[PAGE EXTRACT]:
** begin **

Friday, August 13, 2010

Conflict using the SATC Model


I had an epiphany last night while watching a 2001 rerun of Sex and the City. I'd been thinking a lot about how to infuse heartbreaking conflict into a paranormal story line with multi-dimensional (and seemingly unrelatable) characters. In other words, how to make far from natural characters, natural. And how to make you FEEL for them and their circumstance even though you've never been able to shift shapes or empathize with something that needs to suck someones blood in order to survive. (At least I hope not...and if you have please keep your dirty fangs away from me.)

Back to Sex and the City. In order to set up the awesome conflict in the specific episode I'm talking about, you have to know the most basic character points of the leading ladies.



So take the characters--what do they want most?

Carrie: To be independent, yet find Mr. Right (or Mr. Big, as the show would have it) ON HER TERMS.

** end **

[WORK TO COMPLETE]: Could you reproduce the post above about drawing conflict from Sex and the City, word for word, from its date line to its final line?

[DATASET EXCERPT]:
** begin **

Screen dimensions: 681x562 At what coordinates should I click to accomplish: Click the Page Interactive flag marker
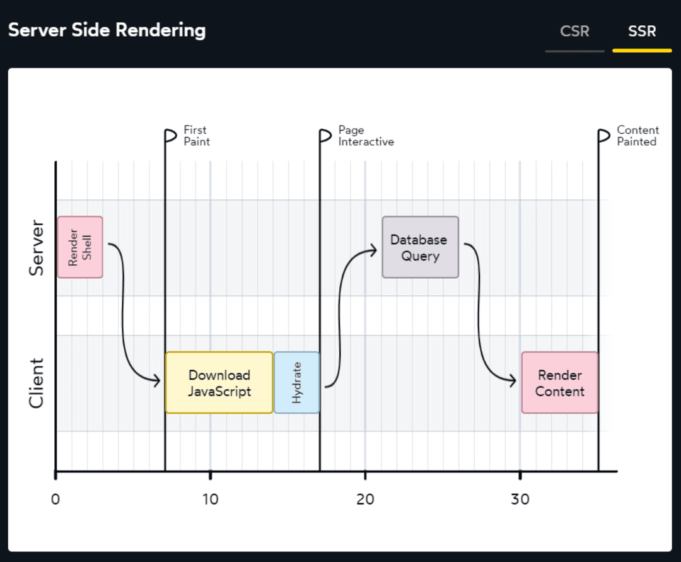325,136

** end **

[FULL ANSWER]:
Friday, August 13, 2010

Conflict using the SATC Model


I had an epiphany last night while watching a 2001 rerun of Sex and the City. I'd been thinking a lot about how to infuse heartbreaking conflict into a paranormal story line with multi-dimensional (and seemingly unrelatable) characters. In other words, how to make far from natural characters, natural. And how to make you FEEL for them and their circumstance even though you've never been able to shift shapes or empathize with something that needs to suck someones blood in order to survive. (At least I hope not...and if you have please keep your dirty fangs away from me.)

Back to Sex and the City. In order to set up the awesome conflict in the specific episode I'm talking about, you have to know the most basic character points of the leading ladies.



So take the characters--what do they want most?

Carrie: To be independent, yet find Mr. Right (or Mr. Big, as the show would have it) ON HER TERMS.